_Supplied entries_.
******************************
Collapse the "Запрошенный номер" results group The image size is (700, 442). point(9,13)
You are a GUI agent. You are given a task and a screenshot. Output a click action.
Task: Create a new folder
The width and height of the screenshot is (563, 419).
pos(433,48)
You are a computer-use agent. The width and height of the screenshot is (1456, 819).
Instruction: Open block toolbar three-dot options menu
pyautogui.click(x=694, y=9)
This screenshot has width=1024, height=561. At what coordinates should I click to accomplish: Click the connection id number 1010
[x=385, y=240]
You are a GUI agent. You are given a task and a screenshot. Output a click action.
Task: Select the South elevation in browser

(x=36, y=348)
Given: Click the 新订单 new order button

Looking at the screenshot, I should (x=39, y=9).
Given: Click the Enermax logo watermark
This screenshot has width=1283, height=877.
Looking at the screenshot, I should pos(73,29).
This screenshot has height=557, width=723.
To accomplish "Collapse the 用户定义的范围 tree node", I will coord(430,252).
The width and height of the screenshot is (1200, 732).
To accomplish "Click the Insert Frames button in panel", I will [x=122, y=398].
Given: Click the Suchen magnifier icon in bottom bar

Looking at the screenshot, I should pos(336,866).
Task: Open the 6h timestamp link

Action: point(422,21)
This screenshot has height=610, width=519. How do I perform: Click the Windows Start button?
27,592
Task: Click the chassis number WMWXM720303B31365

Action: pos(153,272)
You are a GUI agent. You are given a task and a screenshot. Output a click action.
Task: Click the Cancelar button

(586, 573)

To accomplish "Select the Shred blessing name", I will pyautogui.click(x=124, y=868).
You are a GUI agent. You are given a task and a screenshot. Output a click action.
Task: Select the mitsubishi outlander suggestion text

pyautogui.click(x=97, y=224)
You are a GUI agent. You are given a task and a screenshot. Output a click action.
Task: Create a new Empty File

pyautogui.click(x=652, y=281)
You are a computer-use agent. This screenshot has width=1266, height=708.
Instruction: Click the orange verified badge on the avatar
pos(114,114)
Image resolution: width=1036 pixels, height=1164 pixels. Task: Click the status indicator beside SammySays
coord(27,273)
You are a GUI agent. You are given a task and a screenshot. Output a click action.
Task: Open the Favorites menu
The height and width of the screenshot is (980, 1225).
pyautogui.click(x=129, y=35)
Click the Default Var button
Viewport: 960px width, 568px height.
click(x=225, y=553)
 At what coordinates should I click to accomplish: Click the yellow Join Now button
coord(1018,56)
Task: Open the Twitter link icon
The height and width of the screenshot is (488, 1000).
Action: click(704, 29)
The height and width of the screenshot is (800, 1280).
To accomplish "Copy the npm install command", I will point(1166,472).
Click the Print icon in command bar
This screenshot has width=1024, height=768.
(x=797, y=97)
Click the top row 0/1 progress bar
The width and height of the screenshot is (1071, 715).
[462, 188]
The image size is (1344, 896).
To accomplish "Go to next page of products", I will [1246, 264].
******************************
_Task description_. Restate word for word the entries above from the line with "Task: Select the mitsubishi" through the line with "You are a computer-use agent. This", inclusive, leaving out everything else.

_Result_.
Task: Select the mitsubishi outlander suggestion text

pyautogui.click(x=97, y=224)
You are a GUI agent. You are given a task and a screenshot. Output a click action.
Task: Create a new Empty File

pyautogui.click(x=652, y=281)
You are a computer-use agent. This screenshot has width=1266, height=708.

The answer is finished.